Testing a Possible Way of Geometrization of the Strong Interaction by a Kaluza-Klein Star

TL;DR

This paper explores a Kaluza-Klein model with an extra compactified dimension to describe strong interactions, applying it to compact star models to analyze how the size of this dimension affects star properties and compare with observational data.

Contribution

It introduces a novel 3+1_C+1 dimensional model linking extra dimensions to quantum chromodynamics and applies it to compact star modeling to test the effects of extra dimensions on observable properties.

Findings

Larger compactified dimension results in smaller-mass stars.

The model predicts specific mass-radius relationships for Kaluza-Klein stars.
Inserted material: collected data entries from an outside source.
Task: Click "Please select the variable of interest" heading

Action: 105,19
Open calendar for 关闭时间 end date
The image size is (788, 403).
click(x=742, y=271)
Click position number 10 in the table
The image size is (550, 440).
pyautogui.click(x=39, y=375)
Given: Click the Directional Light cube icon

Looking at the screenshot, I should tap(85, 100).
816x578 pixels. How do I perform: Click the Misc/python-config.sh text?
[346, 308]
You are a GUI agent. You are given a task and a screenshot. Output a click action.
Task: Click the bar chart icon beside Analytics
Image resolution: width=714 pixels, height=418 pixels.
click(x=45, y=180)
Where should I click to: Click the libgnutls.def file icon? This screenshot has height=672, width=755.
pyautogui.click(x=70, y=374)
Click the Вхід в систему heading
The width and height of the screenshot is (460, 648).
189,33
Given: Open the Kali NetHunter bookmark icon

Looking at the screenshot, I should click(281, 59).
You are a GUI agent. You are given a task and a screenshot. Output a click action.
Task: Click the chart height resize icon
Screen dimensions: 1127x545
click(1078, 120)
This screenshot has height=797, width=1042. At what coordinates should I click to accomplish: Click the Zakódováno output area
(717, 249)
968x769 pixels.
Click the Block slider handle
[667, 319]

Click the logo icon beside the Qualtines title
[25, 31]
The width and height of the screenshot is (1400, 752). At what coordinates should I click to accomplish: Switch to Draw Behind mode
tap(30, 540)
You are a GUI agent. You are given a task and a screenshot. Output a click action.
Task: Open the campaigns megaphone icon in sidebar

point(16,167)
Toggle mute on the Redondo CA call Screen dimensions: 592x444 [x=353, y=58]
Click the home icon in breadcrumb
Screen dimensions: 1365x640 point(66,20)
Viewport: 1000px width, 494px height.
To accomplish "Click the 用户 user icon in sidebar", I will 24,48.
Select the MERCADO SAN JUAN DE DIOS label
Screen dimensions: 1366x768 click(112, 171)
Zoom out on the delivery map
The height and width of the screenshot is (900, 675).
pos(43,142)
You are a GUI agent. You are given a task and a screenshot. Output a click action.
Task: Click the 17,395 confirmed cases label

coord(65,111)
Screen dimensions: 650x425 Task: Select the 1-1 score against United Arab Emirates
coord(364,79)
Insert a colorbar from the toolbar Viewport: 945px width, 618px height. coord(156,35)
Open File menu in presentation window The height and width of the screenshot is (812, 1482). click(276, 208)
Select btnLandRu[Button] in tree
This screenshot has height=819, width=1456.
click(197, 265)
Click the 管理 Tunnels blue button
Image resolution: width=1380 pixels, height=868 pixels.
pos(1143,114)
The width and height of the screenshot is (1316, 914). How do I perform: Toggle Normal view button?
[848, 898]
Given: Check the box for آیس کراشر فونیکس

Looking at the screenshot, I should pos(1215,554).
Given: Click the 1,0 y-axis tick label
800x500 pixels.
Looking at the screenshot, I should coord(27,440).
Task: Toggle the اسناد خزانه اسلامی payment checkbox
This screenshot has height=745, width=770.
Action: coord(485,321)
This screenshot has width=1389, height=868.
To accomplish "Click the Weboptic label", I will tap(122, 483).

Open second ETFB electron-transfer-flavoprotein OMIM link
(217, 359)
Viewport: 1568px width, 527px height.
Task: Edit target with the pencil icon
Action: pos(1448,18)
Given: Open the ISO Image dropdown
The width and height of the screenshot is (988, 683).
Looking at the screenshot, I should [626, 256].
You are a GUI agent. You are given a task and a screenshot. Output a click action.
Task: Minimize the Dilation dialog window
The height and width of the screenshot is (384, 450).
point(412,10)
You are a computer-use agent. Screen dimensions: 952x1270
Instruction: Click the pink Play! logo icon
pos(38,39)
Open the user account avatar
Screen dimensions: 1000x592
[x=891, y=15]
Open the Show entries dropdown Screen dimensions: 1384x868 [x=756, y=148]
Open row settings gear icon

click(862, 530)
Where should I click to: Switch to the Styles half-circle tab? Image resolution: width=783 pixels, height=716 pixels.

Results are consistent with some pulsar observational data.

Abstract

Geometrization of the fundamental interactions has been extensively studied during the century. The idea of introducing compactified spatial dimensions originated by Kaluza and Klein. Following their approach, several model were built representing quantum numbers (e.g. charges) as compactified space-time dimensions. Such geometrized theoretical descriptions of the fundamental interactions might lead us to get closer to the unification of the principle theories. Here, we apply a $3+1_C+1$ dimensional theory, which contains one extra compactified spatial dimension $1_C$ in connection with the flavour quantum number in Quantum Chromodynamics. Within our model the size of the $1_C$ dimension is proportional to the inverse mass-difference of the first low-mass baryon states. We used this phenomena to apply in a compact star model -- a natural laboratory for testing the theory of strong interaction and the gravitational theory in parallel. Our aim is to test the modification of the measurable macroscopical parameters of a compact Kaluza-Klein star by varying the size of the compactified extra dimension. Since larger the $R_C$ the smaller the mass difference between the first spokes of the Kaluza-Klein ladder resulting smaller-mass stars. Using the Tolman-Oppenheimer-Volkov equation, we investigate the $M$-$R$ diagram and the dependence of the maximum mass of compact stars. Besides testing the validity of our model we compare our results to the existing observational data of pulsar properties for constraints.